A partir da presença de ajustamentos secundários, podemos predizer que o grupo de internados criou algum tipo de código e alguns meios de controle social e informação para impedir que um internado informe a equipe dirigente quanto aos ajustamentos secundários de outro (Goffman, 1992, p. 54-55)
O sistema de privilégios e os processos de mortificação constituem condições às quais o internado deve adaptar-se. Para isso, Goffman nos mostra táticas diferentes, como quando o internado deixa de dar atenção a tudo, menos aos episódios que cercam o seu corpo; a "tática da intransigência" (o internado intencionalmente desafia a instituição ao negar-se a cooperar com a equipe dirigente. Em troca, recebe um excessivo castigo e a instituição resolve vencê-lo) e a "colonização" que incide na adoção da instituição, pelo internado, como o "seu lar". Para o sociólogo cada tática concebe uma configuração distinta de encarar o conflito entre o mundo original e o mundo institucional.
A administração penitenciária apóia a dominação que alguns encarcerados desempenham na estrutura social carcerária. A própria vigilância dá alguns privilégios aos reclusos para que auxiliem na adaptação dos demais às regras da prisão.

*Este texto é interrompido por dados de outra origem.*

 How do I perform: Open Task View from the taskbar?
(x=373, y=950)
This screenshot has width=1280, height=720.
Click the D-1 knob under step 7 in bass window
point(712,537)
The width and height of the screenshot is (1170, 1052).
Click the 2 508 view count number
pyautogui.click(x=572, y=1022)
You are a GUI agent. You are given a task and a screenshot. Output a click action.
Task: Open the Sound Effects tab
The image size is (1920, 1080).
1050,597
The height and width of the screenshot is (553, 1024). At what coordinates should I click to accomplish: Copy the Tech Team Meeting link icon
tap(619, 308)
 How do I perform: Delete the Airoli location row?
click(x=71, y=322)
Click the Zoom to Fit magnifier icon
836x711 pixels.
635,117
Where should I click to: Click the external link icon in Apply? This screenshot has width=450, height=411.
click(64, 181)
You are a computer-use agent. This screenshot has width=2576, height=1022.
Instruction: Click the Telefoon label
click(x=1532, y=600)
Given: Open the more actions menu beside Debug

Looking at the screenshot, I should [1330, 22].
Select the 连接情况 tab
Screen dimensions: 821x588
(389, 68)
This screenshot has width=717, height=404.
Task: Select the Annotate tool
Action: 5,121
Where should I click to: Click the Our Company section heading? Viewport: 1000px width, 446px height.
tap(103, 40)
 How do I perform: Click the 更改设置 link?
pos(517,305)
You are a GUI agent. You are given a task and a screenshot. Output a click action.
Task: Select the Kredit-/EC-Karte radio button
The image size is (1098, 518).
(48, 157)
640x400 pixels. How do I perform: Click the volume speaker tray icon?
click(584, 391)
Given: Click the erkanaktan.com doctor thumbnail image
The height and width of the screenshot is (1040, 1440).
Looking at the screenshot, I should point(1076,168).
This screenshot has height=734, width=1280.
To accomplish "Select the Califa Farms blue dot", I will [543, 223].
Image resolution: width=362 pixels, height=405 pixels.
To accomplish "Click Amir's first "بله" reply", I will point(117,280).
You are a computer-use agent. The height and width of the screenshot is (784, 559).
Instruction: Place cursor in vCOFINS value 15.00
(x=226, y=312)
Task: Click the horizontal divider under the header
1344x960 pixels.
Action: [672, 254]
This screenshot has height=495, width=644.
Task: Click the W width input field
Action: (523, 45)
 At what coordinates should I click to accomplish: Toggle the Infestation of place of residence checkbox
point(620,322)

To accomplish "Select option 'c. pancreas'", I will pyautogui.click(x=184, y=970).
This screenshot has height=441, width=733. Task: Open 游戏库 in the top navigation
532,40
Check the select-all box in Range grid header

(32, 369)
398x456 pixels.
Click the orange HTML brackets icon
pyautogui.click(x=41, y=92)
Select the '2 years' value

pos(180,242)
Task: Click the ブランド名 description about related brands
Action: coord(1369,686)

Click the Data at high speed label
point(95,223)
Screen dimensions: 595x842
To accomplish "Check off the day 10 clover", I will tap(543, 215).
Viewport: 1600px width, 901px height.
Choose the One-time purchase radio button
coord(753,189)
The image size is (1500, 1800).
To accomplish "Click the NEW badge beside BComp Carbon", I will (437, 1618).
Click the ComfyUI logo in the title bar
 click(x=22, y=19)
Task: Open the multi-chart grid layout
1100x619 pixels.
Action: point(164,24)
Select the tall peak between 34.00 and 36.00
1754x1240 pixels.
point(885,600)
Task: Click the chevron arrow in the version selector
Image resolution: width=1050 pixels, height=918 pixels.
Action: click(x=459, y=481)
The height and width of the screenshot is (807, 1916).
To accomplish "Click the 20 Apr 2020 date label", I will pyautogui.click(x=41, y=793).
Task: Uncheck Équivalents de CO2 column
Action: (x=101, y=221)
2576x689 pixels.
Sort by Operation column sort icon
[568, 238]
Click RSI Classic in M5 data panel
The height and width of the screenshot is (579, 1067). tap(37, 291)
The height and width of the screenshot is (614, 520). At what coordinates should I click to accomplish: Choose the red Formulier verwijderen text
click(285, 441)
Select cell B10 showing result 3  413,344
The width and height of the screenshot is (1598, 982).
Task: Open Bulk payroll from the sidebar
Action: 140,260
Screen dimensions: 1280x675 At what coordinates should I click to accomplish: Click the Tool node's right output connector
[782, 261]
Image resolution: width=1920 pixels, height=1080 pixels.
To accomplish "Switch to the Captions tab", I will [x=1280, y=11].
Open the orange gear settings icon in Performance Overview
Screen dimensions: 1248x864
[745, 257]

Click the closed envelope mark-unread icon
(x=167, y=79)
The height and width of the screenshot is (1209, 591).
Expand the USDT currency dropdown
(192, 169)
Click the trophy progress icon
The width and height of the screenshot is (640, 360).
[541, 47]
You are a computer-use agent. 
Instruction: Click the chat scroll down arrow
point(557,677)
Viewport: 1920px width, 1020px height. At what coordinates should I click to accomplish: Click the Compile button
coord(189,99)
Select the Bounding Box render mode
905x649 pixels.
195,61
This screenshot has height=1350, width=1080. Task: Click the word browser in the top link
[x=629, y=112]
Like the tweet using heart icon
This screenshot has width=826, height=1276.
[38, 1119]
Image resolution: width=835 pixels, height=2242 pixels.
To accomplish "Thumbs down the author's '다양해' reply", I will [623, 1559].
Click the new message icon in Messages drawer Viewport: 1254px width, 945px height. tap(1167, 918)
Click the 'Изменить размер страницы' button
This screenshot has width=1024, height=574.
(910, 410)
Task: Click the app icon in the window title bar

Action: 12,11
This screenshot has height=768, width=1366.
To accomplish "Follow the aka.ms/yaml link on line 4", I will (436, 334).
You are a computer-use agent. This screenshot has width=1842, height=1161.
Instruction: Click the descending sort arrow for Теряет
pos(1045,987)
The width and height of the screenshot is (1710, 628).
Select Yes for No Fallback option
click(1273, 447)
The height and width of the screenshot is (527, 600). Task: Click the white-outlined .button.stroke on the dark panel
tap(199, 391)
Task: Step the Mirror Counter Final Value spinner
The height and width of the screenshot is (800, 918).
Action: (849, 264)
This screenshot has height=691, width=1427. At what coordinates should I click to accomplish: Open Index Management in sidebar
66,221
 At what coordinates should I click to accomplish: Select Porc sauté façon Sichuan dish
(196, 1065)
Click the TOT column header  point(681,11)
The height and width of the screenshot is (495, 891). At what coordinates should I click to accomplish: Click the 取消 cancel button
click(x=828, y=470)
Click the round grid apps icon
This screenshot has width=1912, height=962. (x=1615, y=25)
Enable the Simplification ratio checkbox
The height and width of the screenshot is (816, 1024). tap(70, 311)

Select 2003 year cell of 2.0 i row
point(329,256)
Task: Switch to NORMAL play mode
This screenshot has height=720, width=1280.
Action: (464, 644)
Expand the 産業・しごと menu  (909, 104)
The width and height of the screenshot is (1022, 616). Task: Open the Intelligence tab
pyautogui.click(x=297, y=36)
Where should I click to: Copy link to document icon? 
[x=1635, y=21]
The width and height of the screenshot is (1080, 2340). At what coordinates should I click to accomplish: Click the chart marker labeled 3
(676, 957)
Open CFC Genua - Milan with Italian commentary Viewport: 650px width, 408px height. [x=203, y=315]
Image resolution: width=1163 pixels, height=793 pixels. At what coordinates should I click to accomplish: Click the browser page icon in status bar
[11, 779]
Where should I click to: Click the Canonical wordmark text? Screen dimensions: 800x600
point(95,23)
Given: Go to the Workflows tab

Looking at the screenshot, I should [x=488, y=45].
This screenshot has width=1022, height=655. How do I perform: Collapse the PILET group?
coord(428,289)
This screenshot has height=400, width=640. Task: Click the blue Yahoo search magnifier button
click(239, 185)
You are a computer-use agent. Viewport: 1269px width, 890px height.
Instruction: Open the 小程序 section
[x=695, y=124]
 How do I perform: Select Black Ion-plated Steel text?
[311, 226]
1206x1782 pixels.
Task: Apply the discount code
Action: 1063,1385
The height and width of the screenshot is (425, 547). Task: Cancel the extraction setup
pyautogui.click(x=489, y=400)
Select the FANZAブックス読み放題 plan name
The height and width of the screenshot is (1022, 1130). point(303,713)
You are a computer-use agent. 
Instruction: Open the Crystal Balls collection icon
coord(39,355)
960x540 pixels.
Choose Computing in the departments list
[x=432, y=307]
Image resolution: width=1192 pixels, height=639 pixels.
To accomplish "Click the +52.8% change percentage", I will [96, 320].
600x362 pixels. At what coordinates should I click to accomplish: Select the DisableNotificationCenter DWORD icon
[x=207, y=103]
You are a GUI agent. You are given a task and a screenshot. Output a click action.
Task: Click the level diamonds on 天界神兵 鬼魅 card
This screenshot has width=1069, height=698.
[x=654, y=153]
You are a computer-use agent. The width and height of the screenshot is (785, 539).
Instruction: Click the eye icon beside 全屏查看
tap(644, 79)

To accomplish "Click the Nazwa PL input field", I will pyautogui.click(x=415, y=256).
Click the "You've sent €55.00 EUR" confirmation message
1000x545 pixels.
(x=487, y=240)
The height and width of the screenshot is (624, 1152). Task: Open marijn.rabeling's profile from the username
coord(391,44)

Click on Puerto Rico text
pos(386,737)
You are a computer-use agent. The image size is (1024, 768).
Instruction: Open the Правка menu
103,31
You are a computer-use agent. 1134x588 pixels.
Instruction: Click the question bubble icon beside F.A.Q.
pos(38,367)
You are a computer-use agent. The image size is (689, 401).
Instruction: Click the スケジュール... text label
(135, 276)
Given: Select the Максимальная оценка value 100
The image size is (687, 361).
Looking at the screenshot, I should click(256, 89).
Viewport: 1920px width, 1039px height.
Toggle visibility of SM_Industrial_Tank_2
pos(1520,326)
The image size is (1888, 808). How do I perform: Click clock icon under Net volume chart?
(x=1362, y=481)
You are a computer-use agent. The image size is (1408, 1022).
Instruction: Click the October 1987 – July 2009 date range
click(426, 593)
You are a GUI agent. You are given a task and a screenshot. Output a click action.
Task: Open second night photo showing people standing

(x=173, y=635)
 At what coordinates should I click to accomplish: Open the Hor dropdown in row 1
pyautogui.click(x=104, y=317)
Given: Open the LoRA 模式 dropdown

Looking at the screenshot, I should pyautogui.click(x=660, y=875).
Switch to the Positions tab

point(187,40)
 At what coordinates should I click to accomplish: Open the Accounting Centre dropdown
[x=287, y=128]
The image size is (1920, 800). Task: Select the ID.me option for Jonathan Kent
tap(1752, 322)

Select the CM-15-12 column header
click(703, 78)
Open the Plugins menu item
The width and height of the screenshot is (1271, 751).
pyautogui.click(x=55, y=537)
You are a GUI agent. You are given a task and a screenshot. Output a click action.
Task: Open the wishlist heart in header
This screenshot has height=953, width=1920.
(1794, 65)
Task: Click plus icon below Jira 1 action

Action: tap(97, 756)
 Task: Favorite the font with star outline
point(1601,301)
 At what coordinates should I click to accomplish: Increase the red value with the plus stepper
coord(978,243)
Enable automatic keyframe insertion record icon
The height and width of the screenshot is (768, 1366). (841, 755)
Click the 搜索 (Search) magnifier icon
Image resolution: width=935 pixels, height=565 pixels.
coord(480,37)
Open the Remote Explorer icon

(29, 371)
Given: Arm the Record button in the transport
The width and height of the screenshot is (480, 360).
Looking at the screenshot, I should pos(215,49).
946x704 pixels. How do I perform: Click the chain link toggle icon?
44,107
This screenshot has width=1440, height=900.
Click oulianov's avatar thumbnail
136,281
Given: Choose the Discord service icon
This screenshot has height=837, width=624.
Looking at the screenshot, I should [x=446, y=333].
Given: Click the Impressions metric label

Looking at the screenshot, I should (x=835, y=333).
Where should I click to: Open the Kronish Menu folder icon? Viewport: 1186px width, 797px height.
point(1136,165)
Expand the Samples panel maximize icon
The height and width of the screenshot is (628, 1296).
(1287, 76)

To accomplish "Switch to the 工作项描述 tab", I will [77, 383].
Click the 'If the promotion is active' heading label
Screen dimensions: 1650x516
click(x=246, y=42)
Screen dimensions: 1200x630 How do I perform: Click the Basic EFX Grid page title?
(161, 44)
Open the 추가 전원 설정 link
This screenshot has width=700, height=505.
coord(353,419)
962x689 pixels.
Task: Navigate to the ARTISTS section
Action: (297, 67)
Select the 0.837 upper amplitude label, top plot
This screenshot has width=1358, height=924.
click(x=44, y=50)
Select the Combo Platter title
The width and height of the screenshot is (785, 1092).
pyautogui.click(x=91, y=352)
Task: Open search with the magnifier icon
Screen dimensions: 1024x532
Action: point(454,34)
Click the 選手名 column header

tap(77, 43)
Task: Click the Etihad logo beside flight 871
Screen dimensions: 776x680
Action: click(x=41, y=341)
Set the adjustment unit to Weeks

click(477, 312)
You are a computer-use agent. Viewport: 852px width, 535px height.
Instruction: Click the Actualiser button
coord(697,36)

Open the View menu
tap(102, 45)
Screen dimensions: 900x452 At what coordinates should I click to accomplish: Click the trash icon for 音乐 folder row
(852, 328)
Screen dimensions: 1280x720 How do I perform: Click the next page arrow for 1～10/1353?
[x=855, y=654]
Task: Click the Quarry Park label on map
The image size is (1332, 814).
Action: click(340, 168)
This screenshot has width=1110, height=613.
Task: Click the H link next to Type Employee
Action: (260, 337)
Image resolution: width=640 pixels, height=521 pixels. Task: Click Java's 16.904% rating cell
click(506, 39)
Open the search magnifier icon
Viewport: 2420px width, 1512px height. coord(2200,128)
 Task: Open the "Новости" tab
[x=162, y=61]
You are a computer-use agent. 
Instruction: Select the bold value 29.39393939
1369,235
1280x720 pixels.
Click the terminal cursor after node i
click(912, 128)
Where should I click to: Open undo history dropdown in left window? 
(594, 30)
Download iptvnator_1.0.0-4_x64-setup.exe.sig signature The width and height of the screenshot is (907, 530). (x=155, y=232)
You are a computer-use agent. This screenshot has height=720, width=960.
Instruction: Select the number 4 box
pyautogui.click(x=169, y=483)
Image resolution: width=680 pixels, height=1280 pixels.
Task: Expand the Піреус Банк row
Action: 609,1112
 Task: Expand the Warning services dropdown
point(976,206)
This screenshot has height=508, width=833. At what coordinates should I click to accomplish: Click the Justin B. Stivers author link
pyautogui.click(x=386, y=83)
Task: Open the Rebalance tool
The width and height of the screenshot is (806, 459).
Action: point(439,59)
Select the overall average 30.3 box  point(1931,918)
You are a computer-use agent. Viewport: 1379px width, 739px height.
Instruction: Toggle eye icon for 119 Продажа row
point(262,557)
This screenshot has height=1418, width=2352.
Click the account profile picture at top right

A conflitante realidade penitenciária supõe que as autoridades penitenciárias devam propiciar um ambiente reabilitador, quando, na verdade, são obrigadas pelas situações, a fortalecer os poderes de determinados líderes, contrariando os objetivos reabilitadores da pena privativa da liberdade.
A obra "Manicômios, Prisões e Conventos” de Goffman aborda as instituições totais. As instituições totais, em razão do seu fechamento, provocam a destruição da personalidade do internado, impossibilitando-o de conquistar o papel anteriormente desenvolvido no mundo exterior, havendo antagonismo entre o grupo dirigente e o grupo de internados.
No caso da instituição penitenciária, mesmo não a considerando uma instituição total, mas uma instituição relativamente fechada, já que no Brasil o recluso tem a chance de manter relação com o mundo exterior, é evidente que muitos dos efeitos da obra de Goffman podem ser aplicados ao sistema social carcerário: a dualidade entre os funcionários das penitenciárias e os reclusos; a mortificação do eu do interno; a estratificação social da sociedade carcerária; o sistema de privilégios, a linguagem empregada nos estabelecimentos carcerários; o código dos internos; a institucionalização dos internos; dentre os fatores que autenticam o valor desse estudo para área da sociologia jurídica.